LAUNCESTON, Australia (Reuters) - The northern winter usually leads to a demand and price peak for several major commodities in Asia, but this year is bucking the trend for coal, liquefied natural gas (LNG) and iron ore.
There doesn’t appear to be one single driving narrative causing the break with the usual seasonal patterns, rather a variety of unrelated, or loosely related factors are at work, but with China as a common thread.
LNG provides the most stark example, with the spot Asian price actually weakening at a time when it is usually strengthening.
It dropped to $9.80 per million British thermal units (mmBtu) in the week to Nov. 30, the weakest since late July.
Spot LNG has in the past few years exhibited a strong and reliable seasonal pattern in Asia, rising to a winter-peak before slackening into summer.
The peak so far in 2018 has been in summer, when LNG reached $11.60 per mmBtu in June, above the prior winter-high of $11.50 from mid-January.
LNG has been influenced by a variety of factors, with summer prices rising because of demand for cooling amid warmer-than-usual weather, and some supply issues, including an outage at Malaysia’s Bintalu project.
The winter price surge hasn’t happened largely because China, the world’s second-biggest LNG importer and a major driver of winter demand, is not experiencing the same demand surge as it did last year.
In 2017-18, Chinese demand for LNG soared as the country moved sharply to cut back on the use of coal for residential heating over winter amid efforts to mitigate air pollution.
However, this winter China appears to have prepared more thoroughly, building up natural gas inventories and being more cautious in the amount of coal-to-gas switching being undertaken.
A milder-than-usual winter so far in North Asia has also limited demand for spot cargoes from major buyers such as Japan and South Korea.
In coal, the winter-peak experienced since the price recovery started in 2016 has been absent, in part because of the warmer weather, but also because of moves in China to restrict imports.
The price of thermal coal at Australia’s Newcastle port, as assessed by Argus Media, was $97.94 a tonne in the week ended Nov. 30.
While this was up a touch from the seven-month low of $97.50 a tonne the prior week, it’s still well below the peak of $119.74 reached in mid-July.
In common with LNG, China, the world’s biggest coal importer, appears to be playing a role in keeping the polluting fuel from enjoying a winter-peak.
Chinese trading companies said the authorities in Beijing have indicated that coal imports are to be wound back for December as part of efforts to keep imports for 2018 around the same level as 2017.
That will be difficult as imports for the first 10 months of 2018, at 252 million tonnes, were already within spitting distance of the total of 279 million for the whole of 2017.
China’s coal utilities have plentiful inventories for winter amid rising domestic production and it’s believed the authorities are prioritising the consumption of local supplies.
Iron ore is another commodity that usually enjoys a strong run in the northern winter, albeit usually toward the tail end as Chinese steel mills start to re-stock ahead of the summer peak demand for steel.

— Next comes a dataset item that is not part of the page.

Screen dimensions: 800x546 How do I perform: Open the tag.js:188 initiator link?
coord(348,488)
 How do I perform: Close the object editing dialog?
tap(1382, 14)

This year, iron ore peaked in late February, with the 62-percent grade, as assessed by Argus Media, reaching $79.90 a tonne on Feb. 26.
But the steelmaking ingredient may have already reached its winter-peak, having hit $77.80 on Nov. 9, and subsequently dropping sharply to a low of $64.55 on Nov. 27.

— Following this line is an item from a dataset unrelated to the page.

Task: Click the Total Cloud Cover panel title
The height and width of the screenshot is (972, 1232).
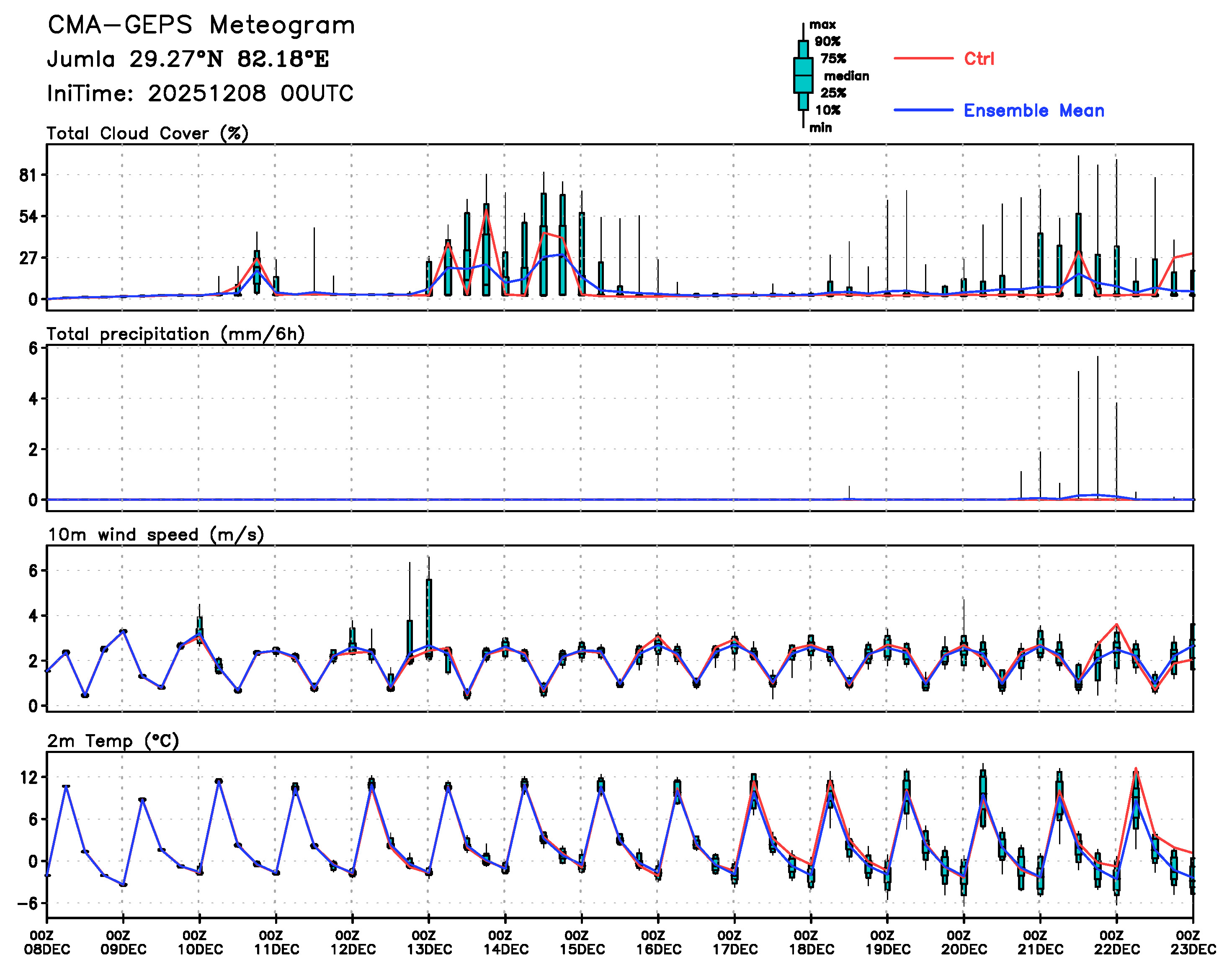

It has recovered somewhat since then to $66.45 a tonne on Monday, but that was most likely because commodities in general got a boost from news of the trade dispute ceasefire between U.S. President Donald Trump and his Chinese counterpart Xi Jinping.
Iron ore is declining in tandem with Chinese steel prices, which have been suffering because of a poorer demand outlook and still strong production.
Whether iron ore can stage a late winter rally will likely be dependent on whether the market takes the view that China’s infrastructure and construction spending look positive for 2019.
Overall it appears that without any deliberate policy moves, China has disrupted the normal season pattern for some of its major commodity imports.
This is perhaps an important reminder that the world’s biggest buyer of natural resources can make commodities dance to its tune, even without really trying.